--- Text passage Enclosed Below ---

'I love this community': Sue Guevara moves on from coaching, hands keys to successor Heather Oesterle
Sue Guevara described the transition best in her own words.
“When I was a player many moons ago I could not shoot a lick, not a lick, but I could pass the ball," Guevara said. "It’s my turn for the assist and, now, the ball goes to Heather.”
In what turned out to be an emotional press conference with plenty of tears and laughter, the transition from Guevara to Heather Oesterle became official.
Athletic Director Michael Alford introduced Guevara to a full house of media, family members, players and fans at the John G. Kulhavi Events Center, and the place erupted in cheers to celebrate as Guevara handed the torch to Oesterle.
"I've spent 39 years of my life with a little brown ball," Guevara said. "Quite frankly, I hope I have 39 years left to finish my bucket list."
Deciding to retire
It was Monday, July 8.
On her 65th birthday, Guevara walked into Alford's office to deliver two thoughts tied into one situation – retirement.
"I'm giving myself a birthday present, and it's called retirement, and I need your blessing," Guevara recalls telling him.
"No," Alford said, jokingly. "I need another year."
"No, I can't do it," Guevara responded.
"The other thing I need is for you to really, really give Heather a hard, hard look. She has earned this position. She has been by my side for nine years and helped me build my vision for this program."
When Guevara learned Oesterle was hired by Alford as her successor, she said it couldn't have been scripted any better.
Once Guevara took the podium at the press conference, she immediately began cracking jokes and making those attending smile, relaying the message her heath was not an issue.
"Today is my last championship game in McGuirk," Guevara said. "I am in good health. I am not dying. Nobody asked me to leave. Nobody suggested that I leave."
The CMU women's coach of 12 years held her head high and maintained good spirits despite the tears from many players, of which one was guard Micaela Kelly.
Guevara explained her decision to retire had everything to do with not feeling like she would be able to give 100% to her players and coaching staff.

--- End of Enclosed Text passage ---

→ **Exercise**
Name every person mentioned in the article on Sue Guevara's retirement, leaving out any name that is only part of a venue's name.

--- Information provided Enclosed Below ---

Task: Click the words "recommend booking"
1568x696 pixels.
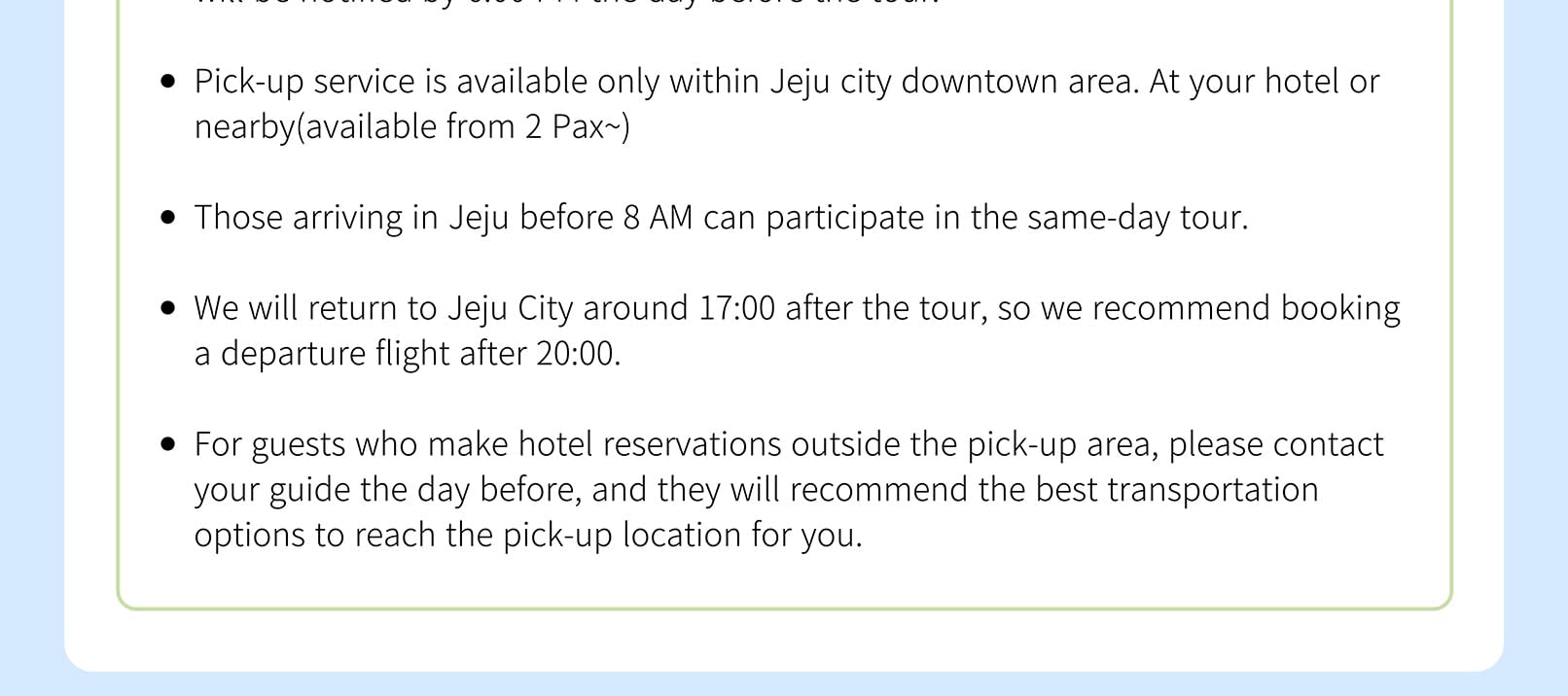Action: click(x=1246, y=308)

--- End of Enclosed Information provided ---

→ **Result of this task**
Sue Guevara, Heather Oesterle, Michael Alford, Micaela Kelly